▸ **RECORD SET**
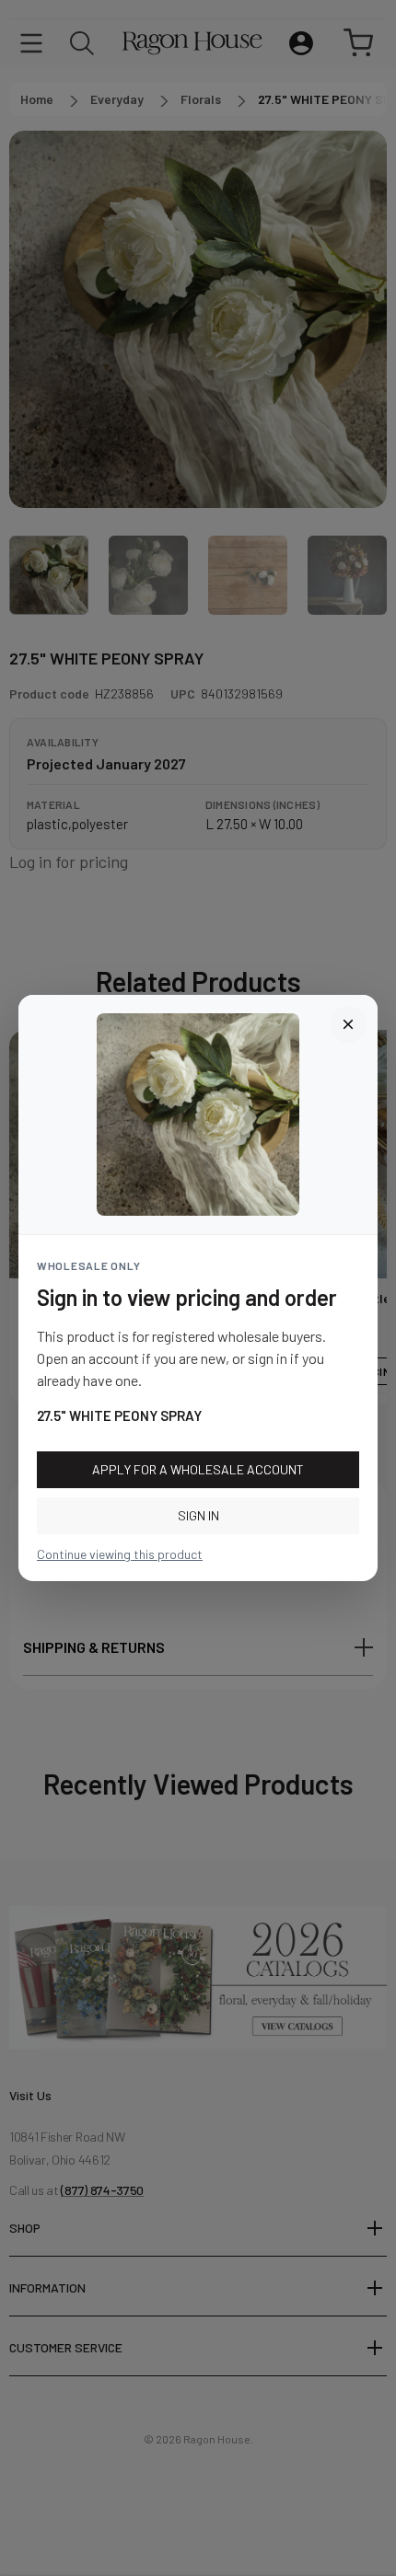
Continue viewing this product (120, 1554)
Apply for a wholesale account (198, 1469)
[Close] (348, 1024)
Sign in (198, 1515)
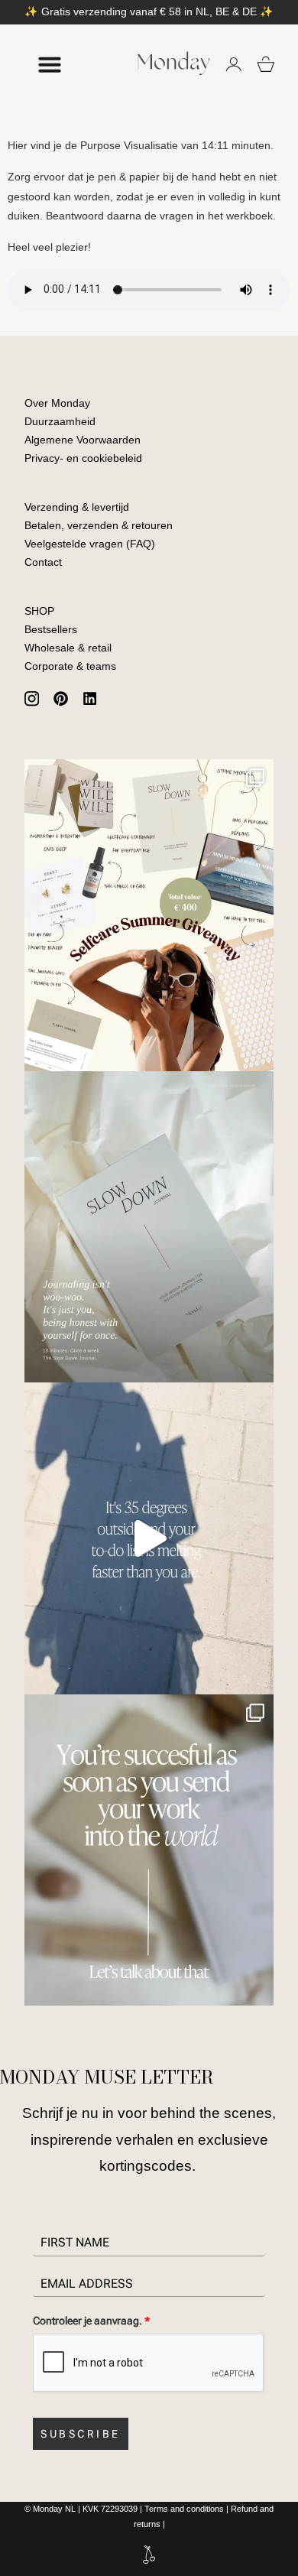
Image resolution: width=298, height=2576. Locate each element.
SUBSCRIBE (80, 2434)
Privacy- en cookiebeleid (83, 458)
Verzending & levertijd (76, 507)
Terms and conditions (184, 2508)
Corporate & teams (70, 666)
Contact (43, 562)
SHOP (39, 611)
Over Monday (57, 403)
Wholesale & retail (68, 648)
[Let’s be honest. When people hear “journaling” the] (149, 1227)
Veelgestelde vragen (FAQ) (89, 544)
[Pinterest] (60, 698)
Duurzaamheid (60, 421)
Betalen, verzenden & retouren (98, 525)
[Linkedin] (90, 698)
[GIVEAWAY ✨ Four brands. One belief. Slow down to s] (149, 915)
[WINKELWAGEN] (266, 64)
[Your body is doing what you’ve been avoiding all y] (149, 1538)
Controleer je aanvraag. (91, 2321)
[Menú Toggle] (49, 64)
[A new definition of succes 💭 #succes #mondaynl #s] (149, 1850)
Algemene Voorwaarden (82, 440)
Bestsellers (50, 629)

▸ **ASSIGNMENT**
Reproduce each line above exactly, but not a single picture.

▸ **TASK OUTPUT**
Continue viewing this product (120, 1554)
Apply for a wholesale account (198, 1469)
[Close] (348, 1024)
Sign in (198, 1515)
Image resolution: width=298, height=2576. Locate each element.
SUBSCRIBE (80, 2434)
Privacy- en cookiebeleid (83, 458)
Verzending & levertijd (76, 507)
Terms and conditions (184, 2508)
Corporate & teams (70, 666)
Contact (43, 562)
SHOP (39, 611)
Over Monday (57, 403)
Wholesale & retail (68, 648)
[Let’s be honest. When people hear “journaling” the] (149, 1227)
Veelgestelde vragen (FAQ) (89, 544)
[Pinterest] (60, 698)
Duurzaamheid (60, 421)
Betalen, verzenden & retouren (98, 525)
[Linkedin] (90, 698)
[GIVEAWAY ✨ Four brands. One belief. Slow down to s] (149, 915)
[WINKELWAGEN] (266, 64)
[Your body is doing what you’ve been avoiding all y] (149, 1538)
Controleer je aanvraag. (91, 2321)
[Menú Toggle] (49, 64)
[A new definition of succes 💭 #succes #mondaynl #s] (149, 1850)
Algemene Voorwaarden (82, 440)
Bestsellers (50, 629)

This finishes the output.